--- Records to use ---

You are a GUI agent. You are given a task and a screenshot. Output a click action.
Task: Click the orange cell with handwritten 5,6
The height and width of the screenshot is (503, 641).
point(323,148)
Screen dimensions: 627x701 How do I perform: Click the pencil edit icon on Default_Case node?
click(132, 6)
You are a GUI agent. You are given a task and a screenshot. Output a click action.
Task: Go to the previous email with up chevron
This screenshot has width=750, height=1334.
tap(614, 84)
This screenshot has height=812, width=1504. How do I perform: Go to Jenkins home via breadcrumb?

---

Assigned task
Counting only lines that contain the word "with", state how many appear in the entries, and add nothing.

Written response
2